The phasor sum has magnitude A, which we can write as R.sin α, where R is the radius of the arc formed by the phasor sum. On the axis, where the phasors are all in phase, the phasor sum is the straight line shown in red at right. This is the amplitude of the diffraction patter at θ /= 0, which we call A_{0}. By the definition of angle, 2α = A_{0}/R, which gives us R = A_{0}/2α. So the magnitude of the phasor sum is

A = 2R.sin α = A_{0}sin α /α.

As we've seen in several previous chapters, the intensity I is proportional to square of the amplitude A. So, using
I_{0} for the intensity at the centre of the pattern, we have

I = I_{0}(sin α /α)^{2}
where
α = πa sin θ/λ.

Graphing I(θ) with the phasor sum

The animated phasor diagram (left); the plot of I(θ) and, below it on the same scale, the resulting diffraction pattern. The vertical black line scanning across the graph is in step with the phasor diagram.

As we remarked when looking at the intenstiy of Young's experiement in Interference, the eye does not respond linearly to intensity. To my eyes, at least, the difference in brightness seems much less than the difference in the intensity graph.

Varying the slit width

A slit with variable width. As the sit is narrowed, the pattern expands.

DIffraction effects are most noticeable when the slit with a is not very much larger than the wavelength λ. This apparatus allows us to vary the slit width, but the pattern is still projected on a distant screen to make the diffraction effects cl

Young's experiment with finite slit width.

Top: a Young's experiment with slit separation d and slit width a. Bottom: a single slit diffraction pattern with the same slit width a.

In the Young's experiment in Interference, we didn't mention the effect of finite slit width. From the equations above, we can see that, if d is an integral number of times the slit width (d = na), then the nth interference fringe is absent: neither slit radiates power at this angle so there are no rays for constructive interference.

In black: the calculated diffraction pattern due to a single slit of width a. (The lower pattern in the preceding photo) In red, the calculated combined interference pattern due to two slits of width a and centre-centre separation d = 3a. (The upper patter in the preceding photo.)

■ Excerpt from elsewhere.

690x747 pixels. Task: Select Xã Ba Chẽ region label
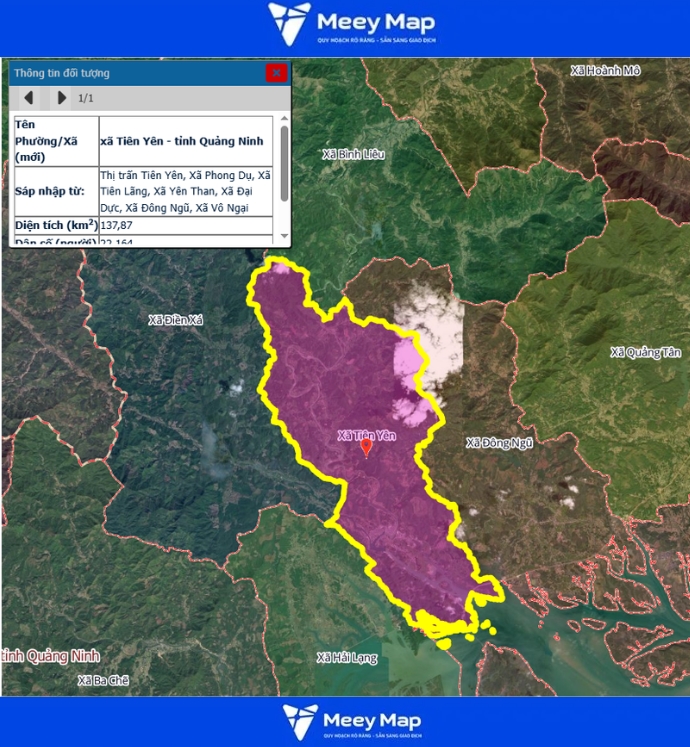[x=104, y=680]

Note that the envelope for the interference pattern has four times the magnitude of the diffraction pattern for a single slit. The integral of the combined interference pattern (the area under the red curve) must be twice the integral of diffraction pattern (the area under the black curve), because two slits admit twice as much light, so its maximum must be four times the maximum of the diffraction pattern. We show this experimentally in Interference with single photons. (In the photograph above, it's hard to see by eye that the factor is four. However, note that the interference peaks are white, because of extreme saturation of the camera.)